- _The task_
Locate every line in the records below that contains the word "Download", and copy each one.

### Available data ###

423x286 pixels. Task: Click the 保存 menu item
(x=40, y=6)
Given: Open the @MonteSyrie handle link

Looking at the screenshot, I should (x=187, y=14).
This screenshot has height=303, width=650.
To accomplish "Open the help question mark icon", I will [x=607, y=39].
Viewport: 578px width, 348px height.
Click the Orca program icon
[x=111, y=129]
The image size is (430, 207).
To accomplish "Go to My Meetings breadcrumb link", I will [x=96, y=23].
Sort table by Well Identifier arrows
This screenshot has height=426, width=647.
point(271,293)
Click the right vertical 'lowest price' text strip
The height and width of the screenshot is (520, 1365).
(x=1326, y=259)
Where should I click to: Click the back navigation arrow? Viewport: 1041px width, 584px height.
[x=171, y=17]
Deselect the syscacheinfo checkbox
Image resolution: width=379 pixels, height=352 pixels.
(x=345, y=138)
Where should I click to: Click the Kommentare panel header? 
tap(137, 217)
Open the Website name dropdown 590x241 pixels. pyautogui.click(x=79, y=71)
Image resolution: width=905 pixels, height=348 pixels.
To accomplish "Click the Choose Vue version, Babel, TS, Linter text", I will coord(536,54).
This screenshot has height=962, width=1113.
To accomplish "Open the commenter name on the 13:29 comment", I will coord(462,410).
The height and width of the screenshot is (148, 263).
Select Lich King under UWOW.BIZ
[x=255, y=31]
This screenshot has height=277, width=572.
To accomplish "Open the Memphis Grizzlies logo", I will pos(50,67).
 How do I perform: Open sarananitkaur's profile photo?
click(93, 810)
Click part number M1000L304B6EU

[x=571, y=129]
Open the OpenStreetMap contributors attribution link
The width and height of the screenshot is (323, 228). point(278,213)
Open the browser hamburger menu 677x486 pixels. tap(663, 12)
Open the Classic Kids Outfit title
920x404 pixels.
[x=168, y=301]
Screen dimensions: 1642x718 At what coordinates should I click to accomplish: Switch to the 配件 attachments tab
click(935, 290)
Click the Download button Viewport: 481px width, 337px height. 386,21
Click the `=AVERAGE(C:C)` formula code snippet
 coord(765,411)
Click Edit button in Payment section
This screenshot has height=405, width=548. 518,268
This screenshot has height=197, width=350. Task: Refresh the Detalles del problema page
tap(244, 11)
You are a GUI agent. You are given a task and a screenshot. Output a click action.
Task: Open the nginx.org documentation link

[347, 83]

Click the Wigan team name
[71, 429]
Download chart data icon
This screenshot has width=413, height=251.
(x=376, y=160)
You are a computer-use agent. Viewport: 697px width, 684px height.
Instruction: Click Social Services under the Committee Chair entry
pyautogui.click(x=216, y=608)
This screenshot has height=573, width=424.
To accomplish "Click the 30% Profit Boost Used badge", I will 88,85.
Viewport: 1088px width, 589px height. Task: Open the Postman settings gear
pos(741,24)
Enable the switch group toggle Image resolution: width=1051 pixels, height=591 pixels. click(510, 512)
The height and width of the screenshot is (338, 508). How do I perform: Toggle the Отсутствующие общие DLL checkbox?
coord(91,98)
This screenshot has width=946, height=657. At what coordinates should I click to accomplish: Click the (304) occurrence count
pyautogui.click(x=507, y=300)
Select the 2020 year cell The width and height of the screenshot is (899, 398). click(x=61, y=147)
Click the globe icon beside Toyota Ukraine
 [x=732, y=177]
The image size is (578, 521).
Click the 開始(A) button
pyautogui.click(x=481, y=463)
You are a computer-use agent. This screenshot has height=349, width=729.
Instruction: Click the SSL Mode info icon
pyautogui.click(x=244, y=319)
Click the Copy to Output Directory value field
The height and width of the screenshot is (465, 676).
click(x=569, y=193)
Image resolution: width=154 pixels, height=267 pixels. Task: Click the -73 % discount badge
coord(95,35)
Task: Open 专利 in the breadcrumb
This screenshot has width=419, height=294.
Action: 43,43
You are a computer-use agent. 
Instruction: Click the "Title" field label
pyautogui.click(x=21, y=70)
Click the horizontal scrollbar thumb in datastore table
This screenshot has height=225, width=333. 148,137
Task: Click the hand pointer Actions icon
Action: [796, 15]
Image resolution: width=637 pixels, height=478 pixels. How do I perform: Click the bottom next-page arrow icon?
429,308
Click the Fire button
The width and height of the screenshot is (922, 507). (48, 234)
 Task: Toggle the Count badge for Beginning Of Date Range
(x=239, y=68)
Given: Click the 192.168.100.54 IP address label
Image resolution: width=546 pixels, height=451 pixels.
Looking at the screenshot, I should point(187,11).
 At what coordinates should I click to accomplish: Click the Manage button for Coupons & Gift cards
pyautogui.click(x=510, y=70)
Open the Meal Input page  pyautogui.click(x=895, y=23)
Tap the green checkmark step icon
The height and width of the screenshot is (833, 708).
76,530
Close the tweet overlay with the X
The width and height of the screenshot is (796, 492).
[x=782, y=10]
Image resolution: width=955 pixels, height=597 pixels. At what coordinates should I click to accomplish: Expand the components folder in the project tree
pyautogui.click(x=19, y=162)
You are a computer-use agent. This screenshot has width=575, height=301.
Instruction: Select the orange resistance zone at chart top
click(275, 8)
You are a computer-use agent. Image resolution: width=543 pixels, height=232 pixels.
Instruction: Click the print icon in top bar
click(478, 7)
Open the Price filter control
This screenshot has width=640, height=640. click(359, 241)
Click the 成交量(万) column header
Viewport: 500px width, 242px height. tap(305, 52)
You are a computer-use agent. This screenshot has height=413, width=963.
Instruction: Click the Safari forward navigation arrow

###

- _Result_
Click the Download button Viewport: 481px width, 337px height. 386,21
Download chart data icon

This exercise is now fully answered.